Background information
- Born: December 30, 1981 (age 43) White Rock, British Columbia, Canada
- Genres: Alternative rock; Folk rock; Acoustic rock;
- Occupation: Musician
- Instruments: guitar; vocals;
- Years active: 2006–present
- Website: danielwesley.com

= Daniel Wesley =

Canadian musician (born 1981)

Daniel Wesley (born December 30, 1981) is a Canadian alternative rock musician from White Rock, British Columbia.

==Biography==
Singer and guitarist Wesley was born in 1981 in White Rock and raised in Brookswood, British Columbia, singing in choirs since elementary school and being part of ukulele and concert bands in high school. At age 15, he formed his first band, the Dropouts, and later was front man of the bands General Mayhem, Audiophile, and Replica.

Wesley, who sometimes performs with a band aptly titled the Daniel Wesley Band, recorded his first two albums, Outlaw (2006) and Driftin (2007), independently. His third album, Sing and Dance, proved to be a commercial success and garnered him much praise nationwide. The album also generated his most successful single to date, "Ooo Ohh". The Province rock music critic Tom Harrison wrote: "Sing and Dance has a prominent reggae element but there is also an unvarnished rock sound that sometimes recalls Neil Young."

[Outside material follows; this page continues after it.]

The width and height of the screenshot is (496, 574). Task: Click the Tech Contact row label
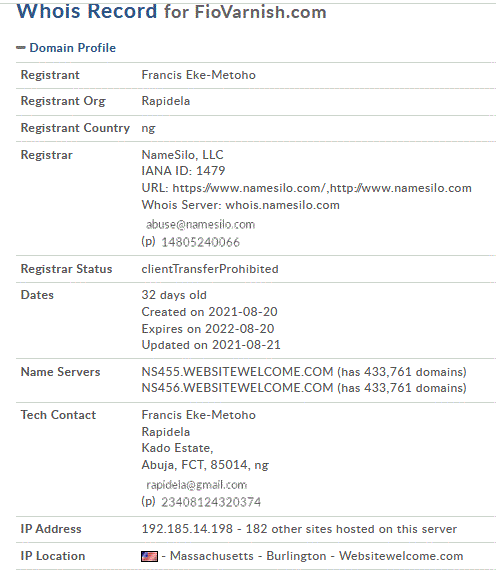pos(58,415)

As of 2019, Wesley has released eight studio albums, one EP, and one live recording. His latest release, titled Beach Music, came out on September 26, 2019.

==Discography==
- Outlaw (2006)
- Driftin (2007)
- Sing and Dance (2007)
- Daniel Wesley (2009)
- Easy Livin (2011)
- Ocean Wide (2013)
- I Am Your Man (2015)
- Beach Music EP (2019)
- Beach Music (2019)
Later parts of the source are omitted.